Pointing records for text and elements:

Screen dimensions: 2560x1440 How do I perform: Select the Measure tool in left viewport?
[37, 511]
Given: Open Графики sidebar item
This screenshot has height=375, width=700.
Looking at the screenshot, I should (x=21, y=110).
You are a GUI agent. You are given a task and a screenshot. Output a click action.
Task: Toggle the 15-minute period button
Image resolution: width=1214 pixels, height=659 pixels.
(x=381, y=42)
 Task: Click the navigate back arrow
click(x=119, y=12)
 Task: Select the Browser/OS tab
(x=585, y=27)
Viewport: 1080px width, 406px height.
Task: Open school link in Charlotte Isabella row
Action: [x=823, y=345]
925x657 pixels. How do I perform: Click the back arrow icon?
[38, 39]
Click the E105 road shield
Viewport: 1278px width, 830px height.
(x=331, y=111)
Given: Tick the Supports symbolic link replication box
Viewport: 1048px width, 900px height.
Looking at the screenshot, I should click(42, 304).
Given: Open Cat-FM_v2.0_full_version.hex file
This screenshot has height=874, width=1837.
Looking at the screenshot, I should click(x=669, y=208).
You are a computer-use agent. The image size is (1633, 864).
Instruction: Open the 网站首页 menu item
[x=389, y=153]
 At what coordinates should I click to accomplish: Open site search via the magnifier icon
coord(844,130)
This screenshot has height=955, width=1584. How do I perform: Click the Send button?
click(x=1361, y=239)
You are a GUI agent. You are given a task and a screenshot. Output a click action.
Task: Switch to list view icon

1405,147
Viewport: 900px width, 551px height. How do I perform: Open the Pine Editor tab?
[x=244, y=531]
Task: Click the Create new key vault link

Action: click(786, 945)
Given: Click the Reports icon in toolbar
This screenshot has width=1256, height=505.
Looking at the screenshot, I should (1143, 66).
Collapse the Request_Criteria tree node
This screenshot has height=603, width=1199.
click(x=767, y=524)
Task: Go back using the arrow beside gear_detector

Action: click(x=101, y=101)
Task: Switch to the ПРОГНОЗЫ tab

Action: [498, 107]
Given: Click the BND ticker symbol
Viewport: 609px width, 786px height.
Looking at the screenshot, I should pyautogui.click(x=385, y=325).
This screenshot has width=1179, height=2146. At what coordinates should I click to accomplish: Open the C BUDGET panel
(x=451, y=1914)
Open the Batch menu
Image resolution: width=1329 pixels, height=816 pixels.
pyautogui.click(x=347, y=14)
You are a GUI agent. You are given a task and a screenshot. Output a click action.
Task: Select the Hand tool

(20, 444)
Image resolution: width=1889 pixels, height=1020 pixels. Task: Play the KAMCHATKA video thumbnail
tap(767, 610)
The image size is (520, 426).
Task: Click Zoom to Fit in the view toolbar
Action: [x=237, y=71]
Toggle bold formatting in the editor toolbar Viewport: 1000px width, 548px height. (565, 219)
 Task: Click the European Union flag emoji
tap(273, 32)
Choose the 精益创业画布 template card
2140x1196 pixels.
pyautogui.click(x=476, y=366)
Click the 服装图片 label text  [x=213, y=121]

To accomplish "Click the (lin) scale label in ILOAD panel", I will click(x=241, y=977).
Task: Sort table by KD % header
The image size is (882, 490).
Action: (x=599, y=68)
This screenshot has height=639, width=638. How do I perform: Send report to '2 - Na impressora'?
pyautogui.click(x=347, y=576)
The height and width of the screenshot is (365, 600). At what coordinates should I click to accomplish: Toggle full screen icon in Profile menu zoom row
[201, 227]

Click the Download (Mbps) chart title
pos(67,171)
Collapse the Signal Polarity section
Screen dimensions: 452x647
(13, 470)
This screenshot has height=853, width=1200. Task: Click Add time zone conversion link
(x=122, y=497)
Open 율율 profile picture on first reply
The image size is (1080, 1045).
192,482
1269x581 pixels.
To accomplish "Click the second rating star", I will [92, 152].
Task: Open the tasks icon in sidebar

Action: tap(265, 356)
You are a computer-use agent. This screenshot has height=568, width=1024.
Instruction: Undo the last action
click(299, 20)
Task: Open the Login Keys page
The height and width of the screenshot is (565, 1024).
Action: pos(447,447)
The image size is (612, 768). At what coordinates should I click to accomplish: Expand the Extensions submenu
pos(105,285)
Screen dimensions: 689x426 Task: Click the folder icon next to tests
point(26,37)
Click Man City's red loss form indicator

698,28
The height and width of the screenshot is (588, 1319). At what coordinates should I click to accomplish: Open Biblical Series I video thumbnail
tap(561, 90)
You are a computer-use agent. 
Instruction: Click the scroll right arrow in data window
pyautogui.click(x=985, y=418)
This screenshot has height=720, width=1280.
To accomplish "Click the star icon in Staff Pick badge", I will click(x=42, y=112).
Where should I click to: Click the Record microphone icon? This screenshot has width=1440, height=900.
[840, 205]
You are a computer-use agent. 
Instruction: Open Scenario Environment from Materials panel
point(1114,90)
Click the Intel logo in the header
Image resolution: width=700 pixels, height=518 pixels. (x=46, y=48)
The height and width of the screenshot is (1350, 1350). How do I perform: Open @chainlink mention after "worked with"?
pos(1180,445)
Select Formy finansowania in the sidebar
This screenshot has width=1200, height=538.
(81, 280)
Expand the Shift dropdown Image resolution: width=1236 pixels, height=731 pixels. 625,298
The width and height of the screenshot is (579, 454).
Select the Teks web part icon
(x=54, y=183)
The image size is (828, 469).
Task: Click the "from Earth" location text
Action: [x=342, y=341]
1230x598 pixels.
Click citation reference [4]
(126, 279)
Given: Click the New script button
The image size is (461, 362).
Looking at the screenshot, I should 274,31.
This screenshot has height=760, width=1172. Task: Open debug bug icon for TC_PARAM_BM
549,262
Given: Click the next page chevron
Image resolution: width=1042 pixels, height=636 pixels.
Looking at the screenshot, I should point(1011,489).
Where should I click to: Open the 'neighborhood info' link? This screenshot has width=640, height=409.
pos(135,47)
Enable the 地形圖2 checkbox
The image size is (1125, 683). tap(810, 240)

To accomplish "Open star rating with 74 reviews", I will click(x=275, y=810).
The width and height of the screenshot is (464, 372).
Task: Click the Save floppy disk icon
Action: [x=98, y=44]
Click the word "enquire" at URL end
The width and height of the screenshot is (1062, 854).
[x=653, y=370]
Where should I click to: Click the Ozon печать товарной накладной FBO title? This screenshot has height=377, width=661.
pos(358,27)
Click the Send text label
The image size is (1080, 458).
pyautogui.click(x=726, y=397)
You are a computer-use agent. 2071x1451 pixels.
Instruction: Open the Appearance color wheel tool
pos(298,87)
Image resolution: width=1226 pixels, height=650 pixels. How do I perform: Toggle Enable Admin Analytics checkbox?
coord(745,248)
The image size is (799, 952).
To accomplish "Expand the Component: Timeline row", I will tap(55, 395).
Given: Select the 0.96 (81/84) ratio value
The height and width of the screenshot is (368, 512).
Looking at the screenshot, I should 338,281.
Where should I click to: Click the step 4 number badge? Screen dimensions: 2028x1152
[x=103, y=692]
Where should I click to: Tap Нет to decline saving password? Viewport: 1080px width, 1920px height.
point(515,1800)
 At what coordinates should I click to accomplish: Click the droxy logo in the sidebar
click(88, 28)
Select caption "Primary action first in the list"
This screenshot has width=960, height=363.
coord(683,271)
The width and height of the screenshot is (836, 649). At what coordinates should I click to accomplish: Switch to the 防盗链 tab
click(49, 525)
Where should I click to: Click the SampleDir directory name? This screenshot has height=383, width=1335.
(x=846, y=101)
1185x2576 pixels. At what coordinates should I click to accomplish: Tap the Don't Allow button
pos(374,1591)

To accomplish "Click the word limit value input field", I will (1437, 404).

**TASK DIRECTIONS:**
Arrange everything in the listing from the line containing "Task: Open the Login Keys page" down to the line containing "pos(105,285)" as a two-column CSV with the headers request and answer. Give one row per request, and put each value in a single quoted field with its line breaks turned into spaces.

**RESULT:**
request,answer
"Task: Open the Login Keys page The height and width of the screenshot is (565, 1024).","Action: pos(447,447)"
"The image size is (612, 768). At what coordinates should I click to accomplish: Expand the Extensions submenu","pos(105,285)"